> **ESTRATTO DELLA PAGINA**:
..........

Red House, la storia

Spesso viene anche frequentata da investigatori del paranormale. Grazie alla grande attrazione che provoca è anche stata chiamata la polizia che, specialmente di notte, tiene sotto controllo la zona. Spesso si vede costretta a cacciare ragazzini o gruppi di “acchiappa fantasmi” con la dovuta attrezzatura professionale.

Pare che la Red House sia infestata da ben 3 entità, tra cui una malvagia che avrebbe il compito di attirare e fare male agli intrusi. Per essere però certi di quante entità vi abitino realmente è necessario fare qualche passo indietro nel tempo. Torniamo quindi a circa 80 anni fa.

Fino a metà della seconda guerra mondiale la Red House era una scuola per infermieri utile anche a ricoverare per quanto riguardava i primi soccorsi. Quando i giapponesi invasero Singapore presero di mira anche l’edificio e lo attaccarono. Il motivo fu che credevano che tra le persone ferite fossero presenti delle spie e politici. Per questo motivo i giapponesi fecero una strage ed uccisero moltissimi innocenti. Alcune delle vitteme furono pure bruciate vive. Chi è riuscito ad entrare nella Red House ha dichiarato di aver ancora visto le impronte umane carbonizzate sulle pareti interne della casa.

Tempi moderni

Dalla fine della guerra fino all’inizio degli anni ’70 la casa restò abbandonata a se stessa.

..........

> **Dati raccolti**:
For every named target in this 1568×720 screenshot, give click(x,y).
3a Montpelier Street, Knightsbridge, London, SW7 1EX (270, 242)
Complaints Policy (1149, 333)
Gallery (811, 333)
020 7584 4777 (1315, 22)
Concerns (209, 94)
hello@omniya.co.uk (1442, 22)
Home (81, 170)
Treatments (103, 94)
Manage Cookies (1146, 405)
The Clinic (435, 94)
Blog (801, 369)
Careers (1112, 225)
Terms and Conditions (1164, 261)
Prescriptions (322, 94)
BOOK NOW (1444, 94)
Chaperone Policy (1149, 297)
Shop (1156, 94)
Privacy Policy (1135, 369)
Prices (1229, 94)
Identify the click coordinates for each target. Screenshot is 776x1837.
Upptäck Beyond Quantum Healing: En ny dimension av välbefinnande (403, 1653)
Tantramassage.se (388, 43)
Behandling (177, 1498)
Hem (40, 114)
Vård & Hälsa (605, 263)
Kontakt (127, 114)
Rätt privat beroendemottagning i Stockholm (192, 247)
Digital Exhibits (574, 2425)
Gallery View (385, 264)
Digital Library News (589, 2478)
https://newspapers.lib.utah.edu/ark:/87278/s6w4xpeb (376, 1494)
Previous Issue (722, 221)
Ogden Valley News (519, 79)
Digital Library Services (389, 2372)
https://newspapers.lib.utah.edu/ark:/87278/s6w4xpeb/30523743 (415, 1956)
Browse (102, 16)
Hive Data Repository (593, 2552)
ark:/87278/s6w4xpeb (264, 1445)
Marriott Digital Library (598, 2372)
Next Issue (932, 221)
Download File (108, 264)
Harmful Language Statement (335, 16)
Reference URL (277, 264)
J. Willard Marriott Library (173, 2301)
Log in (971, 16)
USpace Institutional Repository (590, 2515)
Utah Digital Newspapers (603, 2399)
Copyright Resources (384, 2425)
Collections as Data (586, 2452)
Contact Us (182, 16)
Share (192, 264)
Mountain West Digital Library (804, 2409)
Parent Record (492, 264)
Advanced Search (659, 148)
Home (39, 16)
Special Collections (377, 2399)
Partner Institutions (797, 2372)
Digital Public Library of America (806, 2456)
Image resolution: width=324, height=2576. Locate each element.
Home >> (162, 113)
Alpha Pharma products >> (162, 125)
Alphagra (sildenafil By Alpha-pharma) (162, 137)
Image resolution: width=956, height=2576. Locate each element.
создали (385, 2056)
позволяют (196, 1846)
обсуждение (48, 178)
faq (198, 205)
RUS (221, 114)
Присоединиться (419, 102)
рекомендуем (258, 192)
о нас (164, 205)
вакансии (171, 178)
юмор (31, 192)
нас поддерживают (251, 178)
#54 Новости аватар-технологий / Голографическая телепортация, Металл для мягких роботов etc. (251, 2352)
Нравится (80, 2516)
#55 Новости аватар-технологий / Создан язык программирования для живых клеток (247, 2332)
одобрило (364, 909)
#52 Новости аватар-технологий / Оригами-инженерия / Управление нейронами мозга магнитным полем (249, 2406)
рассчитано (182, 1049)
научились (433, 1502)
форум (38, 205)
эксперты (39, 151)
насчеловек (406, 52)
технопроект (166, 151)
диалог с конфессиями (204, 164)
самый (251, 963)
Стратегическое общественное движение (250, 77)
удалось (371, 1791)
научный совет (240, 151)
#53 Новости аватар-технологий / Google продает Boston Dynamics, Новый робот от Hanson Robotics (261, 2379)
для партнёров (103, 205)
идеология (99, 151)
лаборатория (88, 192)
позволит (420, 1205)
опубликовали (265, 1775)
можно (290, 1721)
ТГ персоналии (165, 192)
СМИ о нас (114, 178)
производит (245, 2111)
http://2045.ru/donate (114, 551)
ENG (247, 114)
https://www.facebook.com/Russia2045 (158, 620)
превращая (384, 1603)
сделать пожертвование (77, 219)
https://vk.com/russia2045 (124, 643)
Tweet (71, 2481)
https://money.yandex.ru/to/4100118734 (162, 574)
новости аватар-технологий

..........

> **CONSEGNA**: Prosegui il testo sulla Red House partendo subito dopo la sua ultima frase.

> **RISPOSTA**:
Finchè una famiglia, ad un certo punto, decise di prenderla e restaurarla. Dopo il restauro decisero di andarci a vivere. Questa famiglia non fu affatto fortunata. Si racconta infatti che il padre di famiglia, licenziato dal lavoro, abbia perso la testa e abbia ucciso sia la moglie che i due figli. I 3 cadeveri furono poi seppelliti dallo stesso sul retro della casa ai piedi di un albero. La vicenda è piuttosto inquietante e si pensa che le tre anime dei defunti continuino a girovagare per la casa e dintorni. Secondo alcuni testimoni questi fantasmi si prendono ancora cura della casa spaventando e tenendo lontani gli sconosciuti.

Le caratteristiche della Red House

Al di là della storia che c’è dietro questa casa ci sono alcuni elementi che possono essere constatati di persona. La caratteristica della casa stessa è decisamente inquietante. Quello che si può vedere dall’esterno, per esempio, sono due statue di leoni davanti al cancello principale. Le sculture “Qi Ling” sembrano essere appostate di guardia all’ingresso e in molti hanno dichiarato di averle viste muoversi.

Si pensa che per entrare nella casa in totale sicurezza bisogni pagare con del cibo o con un oggetto personale. Se questo non viene fatto si rischia di essere maledetti.
Si dice ancora che per poter entrare non vanno indossati vestiti rossi e nemmeno degli accessori. Chi dice di essere entrato nella Red House, afferma che all’interno sembra essere una casa normale, come tante altre. Un particolare inquietante è però una sedia a dondolo sulla quale giacerebbe una bambola di pezza rovinata e lacerata. Si dice che i suoi occhi brillano di rosso al buio. La leggenda racconta che chiunque provi a prendere la bambola sentirebbe le urla di un bambino e una forza disumana che lo aggredirebbe.

Credenze

Molti credono che la Red House sia infestata dai fantasmi di una donna, una bambina e un bambino. Questi, agli intrusi, danno spintoni, fanno sgambetti, graffi e ridono diabolicamente in tutta la proprietà.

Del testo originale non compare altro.